$20 | Published June 2023.
4.875" x 8", 24pp.
“with feathers” is an accomplished and smartly realized suite of prose poems. While the sequence takes meditations on diverse birds as its centering focus, we were deeply impressed with the sometimes playful and sometimes stirring turns towards history and memory evident in each piece. “Mallard,” for instance, deftly moves from a study of drakes and hens into a consideration of Viktor Frankl and the perilousness of life.
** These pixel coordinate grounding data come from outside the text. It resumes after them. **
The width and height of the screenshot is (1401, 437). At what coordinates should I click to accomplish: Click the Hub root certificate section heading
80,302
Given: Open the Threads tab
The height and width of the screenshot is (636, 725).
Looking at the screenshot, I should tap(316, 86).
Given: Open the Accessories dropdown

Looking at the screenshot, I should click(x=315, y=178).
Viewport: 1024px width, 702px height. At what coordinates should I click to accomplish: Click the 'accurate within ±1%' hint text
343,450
We also were captivated by the poet’s urgent and often magical observations throughout: hope, as an origami crane, that “turns stasis into flight” or a seagull “slowly eating stars.” Such enthralling work, we agreed, was highly deserving of the JLPPA.
“In Case We are Being Left Behind” was our much-admired runner-up. The opening poem in the collection (“The Fire is Watching Us, Too”) and the final poem (“Little Bones”) both astonished us with their gorgeous, pressurized language. “Little Bones” was especially compelling as it moves the reader into a landscape but also into a rich meta-landscape of language. So we wanted to acknowledge here that this is a truly captivating manuscript.
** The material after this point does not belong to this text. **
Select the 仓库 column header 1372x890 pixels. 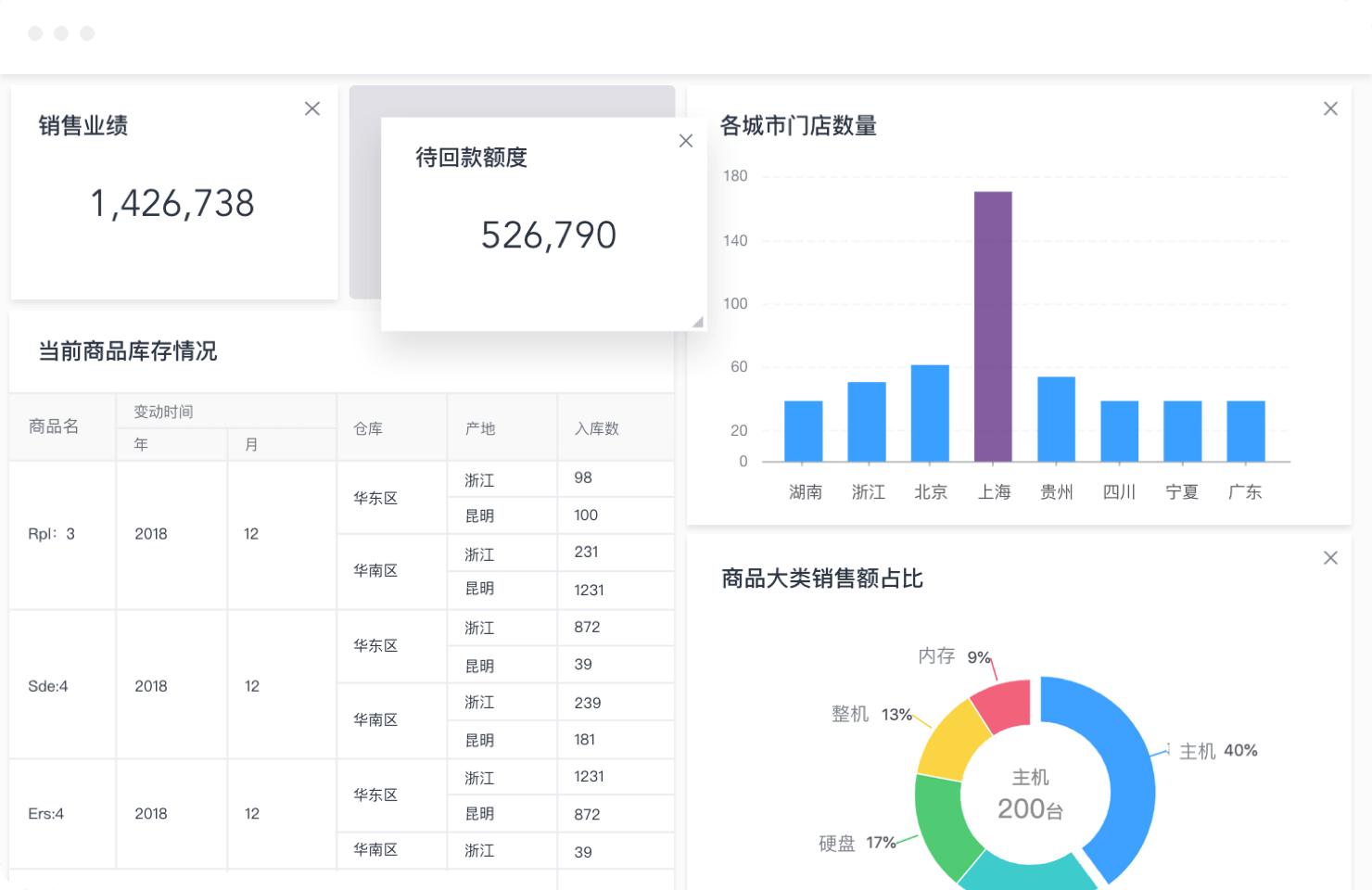[368, 428]
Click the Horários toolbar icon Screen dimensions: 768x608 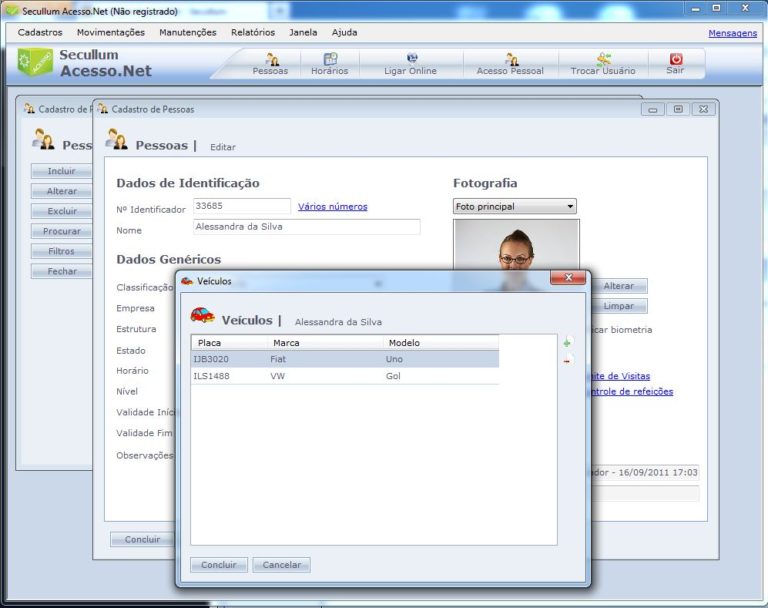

—2022 JLPPA Juror, Jake Kennedy
Hand-set in Monotype Deepdene. Printed on Crane Lettra with a wrapper of Fabriano Tiziano. The edition of 75 copies was set, proofed, printed & bound by students of Okanagan College’s Diploma in Writing & Publishing.
The OC crew this year included: Michelle Alcantara, Madison Benoit, Sims Buckingham, Iris Cameron, Taylor Dew-Jones, Laurent Lemay, Stephen Lowry, Malena Mosquera, Samantha Penner McDermott, Francis Ramis, Lynda Savoy, Alize Toews, Julia Turner Lansall, Callie Wasylik, Eden Wolff , & Jason Dewinetz.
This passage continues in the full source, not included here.